Each record, exactly as written, should be printed again.
(Beginning of Supplied data)
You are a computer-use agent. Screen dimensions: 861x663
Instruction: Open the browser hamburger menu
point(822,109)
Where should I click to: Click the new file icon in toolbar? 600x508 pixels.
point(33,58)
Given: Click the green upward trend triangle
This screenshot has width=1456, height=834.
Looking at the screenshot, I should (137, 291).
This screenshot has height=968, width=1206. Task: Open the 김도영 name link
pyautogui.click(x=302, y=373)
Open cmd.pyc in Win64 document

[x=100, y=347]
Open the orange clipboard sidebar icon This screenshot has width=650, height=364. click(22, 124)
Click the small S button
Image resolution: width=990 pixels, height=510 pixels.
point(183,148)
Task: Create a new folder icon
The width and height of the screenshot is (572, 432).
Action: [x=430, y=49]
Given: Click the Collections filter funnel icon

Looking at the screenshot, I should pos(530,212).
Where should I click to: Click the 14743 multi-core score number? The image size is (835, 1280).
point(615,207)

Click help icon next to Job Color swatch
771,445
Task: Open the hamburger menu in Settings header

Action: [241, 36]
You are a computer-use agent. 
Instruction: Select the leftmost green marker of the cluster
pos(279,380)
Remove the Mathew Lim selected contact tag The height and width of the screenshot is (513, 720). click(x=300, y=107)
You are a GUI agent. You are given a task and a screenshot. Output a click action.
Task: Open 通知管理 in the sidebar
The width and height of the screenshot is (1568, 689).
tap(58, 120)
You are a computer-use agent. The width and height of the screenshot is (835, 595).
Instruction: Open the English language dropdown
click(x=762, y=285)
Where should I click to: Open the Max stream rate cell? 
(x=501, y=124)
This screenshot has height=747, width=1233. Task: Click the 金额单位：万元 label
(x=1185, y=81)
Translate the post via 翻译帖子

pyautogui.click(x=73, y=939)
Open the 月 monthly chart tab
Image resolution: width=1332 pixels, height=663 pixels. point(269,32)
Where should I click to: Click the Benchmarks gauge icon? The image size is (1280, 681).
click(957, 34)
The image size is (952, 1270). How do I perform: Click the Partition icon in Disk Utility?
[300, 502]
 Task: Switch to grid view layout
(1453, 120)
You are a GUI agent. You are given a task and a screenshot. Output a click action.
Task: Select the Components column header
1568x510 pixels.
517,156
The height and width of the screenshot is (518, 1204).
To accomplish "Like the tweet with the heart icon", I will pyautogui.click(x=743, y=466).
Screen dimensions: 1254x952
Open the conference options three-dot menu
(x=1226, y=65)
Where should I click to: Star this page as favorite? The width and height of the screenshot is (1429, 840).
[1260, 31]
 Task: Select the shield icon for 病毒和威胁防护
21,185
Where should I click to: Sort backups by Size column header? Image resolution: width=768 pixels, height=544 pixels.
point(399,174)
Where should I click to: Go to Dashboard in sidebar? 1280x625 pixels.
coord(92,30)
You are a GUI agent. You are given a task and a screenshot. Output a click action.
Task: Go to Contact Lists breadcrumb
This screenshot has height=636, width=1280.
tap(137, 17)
(End of Supplied data)
- Result
You are a computer-use agent. Screen dimensions: 861x663
Instruction: Open the browser hamburger menu
point(822,109)
Where should I click to: Click the new file icon in toolbar? 600x508 pixels.
point(33,58)
Given: Click the green upward trend triangle
This screenshot has width=1456, height=834.
Looking at the screenshot, I should (137, 291).
This screenshot has height=968, width=1206. Task: Open the 김도영 name link
pyautogui.click(x=302, y=373)
Open cmd.pyc in Win64 document

[x=100, y=347]
Open the orange clipboard sidebar icon This screenshot has width=650, height=364. click(22, 124)
Click the small S button
Image resolution: width=990 pixels, height=510 pixels.
point(183,148)
Task: Create a new folder icon
The width and height of the screenshot is (572, 432).
Action: [x=430, y=49]
Given: Click the Collections filter funnel icon

Looking at the screenshot, I should pos(530,212).
Where should I click to: Click the 14743 multi-core score number? The image size is (835, 1280).
point(615,207)

Click help icon next to Job Color swatch
771,445
Task: Open the hamburger menu in Settings header

Action: [241, 36]
You are a computer-use agent. 
Instruction: Select the leftmost green marker of the cluster
pos(279,380)
Remove the Mathew Lim selected contact tag The height and width of the screenshot is (513, 720). click(x=300, y=107)
You are a GUI agent. You are given a task and a screenshot. Output a click action.
Task: Open 通知管理 in the sidebar
The width and height of the screenshot is (1568, 689).
tap(58, 120)
You are a computer-use agent. The width and height of the screenshot is (835, 595).
Instruction: Open the English language dropdown
click(x=762, y=285)
Where should I click to: Open the Max stream rate cell? 
(x=501, y=124)
This screenshot has height=747, width=1233. Task: Click the 金额单位：万元 label
(x=1185, y=81)
Translate the post via 翻译帖子

pyautogui.click(x=73, y=939)
Open the 月 monthly chart tab
Image resolution: width=1332 pixels, height=663 pixels. point(269,32)
Where should I click to: Click the Benchmarks gauge icon? The image size is (1280, 681).
click(957, 34)
The image size is (952, 1270). How do I perform: Click the Partition icon in Disk Utility?
[300, 502]
 Task: Switch to grid view layout
(1453, 120)
You are a GUI agent. You are given a task and a screenshot. Output a click action.
Task: Select the Components column header
1568x510 pixels.
517,156
The height and width of the screenshot is (518, 1204).
To accomplish "Like the tweet with the heart icon", I will pyautogui.click(x=743, y=466).
Screen dimensions: 1254x952
Open the conference options three-dot menu
(x=1226, y=65)
Where should I click to: Star this page as favorite? The width and height of the screenshot is (1429, 840).
[1260, 31]
 Task: Select the shield icon for 病毒和威胁防护
21,185
Where should I click to: Sort backups by Size column header? Image resolution: width=768 pixels, height=544 pixels.
point(399,174)
Where should I click to: Go to Dashboard in sidebar? 1280x625 pixels.
coord(92,30)
You are a GUI agent. You are given a task and a screenshot. Output a click action.
Task: Go to Contact Lists breadcrumb
This screenshot has height=636, width=1280.
tap(137, 17)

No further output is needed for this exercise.